Krishan Tyagi then tackled the Indian independence struggle under Gandhi. He questioned the significance of the Dandi march. This is strange to say the least. The Dandi march mobilized the masses of India, at a stroke the nation was united at the injustice of colonial rule. After centuries of slavery the nation which unlike South Africa was a subcontinent rather than a country, was beginning to demand self rule and justice. Mr Tyagi seems to think that all the struggles from 1930 to 1945 achieved little. He claims that it was the Indian National Army under the leadership of Subash Chandra Bose that finally got the British to leave. Subash Chandra Bose, Veer Savarkar, Bhagat Singh and countless individuals contributed to the freedom struggle and they are an essential part of the eventual independence of India. However it is a fact that Subash Bose’s army was no match to the mighty British forces on the battlefield. Mr Tyagi’s claim that India would have got its freedom in 1922 had Gandhi not called off the Non- Cooperation movement. On the other hand, had the movement turned violent, it could have been crushed ruthlessly just as it was in 1857. It was Gandhi who ensured that the Dalits were not given a separate status from Hindus and that the Sikhs remained part of the Indian nation. India could have broken into many pieces if Sardar Vallabhbhai Patel as a Home minister had not brought all the Maharaja’s into the Indian union. Sardar Vallabhbhai and millions like him had joined the freedom struggle-and their Guru and guide was Gandhiji. It is difficult to imagine what India would have been like without Gandhi.
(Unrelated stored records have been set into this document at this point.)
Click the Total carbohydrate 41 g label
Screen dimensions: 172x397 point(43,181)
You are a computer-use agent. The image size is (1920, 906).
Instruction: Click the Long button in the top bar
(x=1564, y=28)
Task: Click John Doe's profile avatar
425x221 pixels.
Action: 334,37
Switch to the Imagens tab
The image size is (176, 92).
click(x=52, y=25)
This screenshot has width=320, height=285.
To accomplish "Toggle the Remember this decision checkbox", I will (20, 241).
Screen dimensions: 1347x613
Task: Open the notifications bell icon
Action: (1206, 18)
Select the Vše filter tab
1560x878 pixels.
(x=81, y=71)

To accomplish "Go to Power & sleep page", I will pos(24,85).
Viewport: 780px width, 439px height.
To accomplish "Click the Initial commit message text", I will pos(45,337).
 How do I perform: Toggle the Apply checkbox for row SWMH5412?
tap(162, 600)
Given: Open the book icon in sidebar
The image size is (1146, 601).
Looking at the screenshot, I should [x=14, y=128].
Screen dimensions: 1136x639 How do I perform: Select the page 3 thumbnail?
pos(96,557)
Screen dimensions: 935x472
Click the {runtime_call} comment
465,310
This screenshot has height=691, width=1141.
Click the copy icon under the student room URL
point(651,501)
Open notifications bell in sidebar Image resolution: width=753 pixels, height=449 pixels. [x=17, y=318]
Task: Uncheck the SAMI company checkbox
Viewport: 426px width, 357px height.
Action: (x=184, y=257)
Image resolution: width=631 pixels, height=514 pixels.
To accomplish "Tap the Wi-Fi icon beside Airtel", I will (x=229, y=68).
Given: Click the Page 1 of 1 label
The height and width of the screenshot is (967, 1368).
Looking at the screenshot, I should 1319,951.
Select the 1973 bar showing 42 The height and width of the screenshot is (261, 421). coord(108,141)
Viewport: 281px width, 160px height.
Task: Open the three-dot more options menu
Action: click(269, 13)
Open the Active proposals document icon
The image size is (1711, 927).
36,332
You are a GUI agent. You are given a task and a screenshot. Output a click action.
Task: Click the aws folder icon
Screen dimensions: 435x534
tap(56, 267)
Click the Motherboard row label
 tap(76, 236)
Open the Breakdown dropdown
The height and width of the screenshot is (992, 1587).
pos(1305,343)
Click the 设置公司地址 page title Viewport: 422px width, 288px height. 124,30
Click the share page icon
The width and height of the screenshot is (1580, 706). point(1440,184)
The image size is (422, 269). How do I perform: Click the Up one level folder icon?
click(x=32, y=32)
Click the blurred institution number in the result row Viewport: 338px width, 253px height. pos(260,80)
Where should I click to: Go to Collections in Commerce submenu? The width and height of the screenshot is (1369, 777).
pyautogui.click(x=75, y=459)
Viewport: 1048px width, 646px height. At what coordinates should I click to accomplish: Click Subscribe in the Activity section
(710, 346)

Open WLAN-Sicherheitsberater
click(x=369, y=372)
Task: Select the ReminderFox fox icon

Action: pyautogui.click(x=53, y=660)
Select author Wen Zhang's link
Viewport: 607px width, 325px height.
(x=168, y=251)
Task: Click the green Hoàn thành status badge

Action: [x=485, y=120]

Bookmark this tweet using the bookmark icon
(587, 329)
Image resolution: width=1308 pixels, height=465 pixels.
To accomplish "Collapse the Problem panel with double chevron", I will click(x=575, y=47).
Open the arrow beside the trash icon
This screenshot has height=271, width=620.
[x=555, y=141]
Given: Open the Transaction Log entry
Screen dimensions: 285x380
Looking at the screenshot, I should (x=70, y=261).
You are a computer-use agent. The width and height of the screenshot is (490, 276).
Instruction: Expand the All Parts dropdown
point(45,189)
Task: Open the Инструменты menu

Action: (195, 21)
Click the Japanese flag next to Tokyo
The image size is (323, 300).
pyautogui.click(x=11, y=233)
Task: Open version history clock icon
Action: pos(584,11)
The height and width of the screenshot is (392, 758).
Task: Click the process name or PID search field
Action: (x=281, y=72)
After South Africa’s independence it was the reconciliation ideal-very much a Gandhian principle that avoided bloodshed and revenge. Gandhiji’s non violent method has been tried by many other movements successfully. The powerful communist regime of Poland and the whole of the communist world collapsed through non-violent agitation. The civil rights of African-Americans were won by non-violent means. Here is what Martin Luther said on receiving the Nobel Peace Prize: ‘Violence solves no problems: it merely creates new ones. Violence is impractical because it is a descending spiral, ending in destruction for all. It is immoral because it seeks to humiliate the opponent rather than win his understanding. Non violence is a powerful and just weapon. Indeed it is a weapon unique in history, which cuts without wounding and ennobles the man who wields it.’ Gandhi’s legacy of non-violence has kept India united, whenever enormous political and social issues surface, Indians go on a fast or take part in non-violent agitation rather than resort to violence. Looking at immense conflicts going on in Pakistan and Bangladesh one can be forgiven to think that partition was the best thing that happened! Gandhi’s non-violence was not the non-violence of a coward. It took sheer guts to stand upto the injustices suffered by Indians in South Africa and later in India. It is a shame that Krishan Tyagi sees Gandhi’s non violent struggle as some kind of weakness. It is futile to say that Nelson Mandela succeeded and Gandhi failed. Both succeeded against overwhelming odds and the Indian nation is on the move, the British Raj is a distant memory. This ancient civilization was never crushed. It has reshaped and its influence is being felt far and wide. It is little wonder that Gandhi was declared the greatest personality of the 20th Century.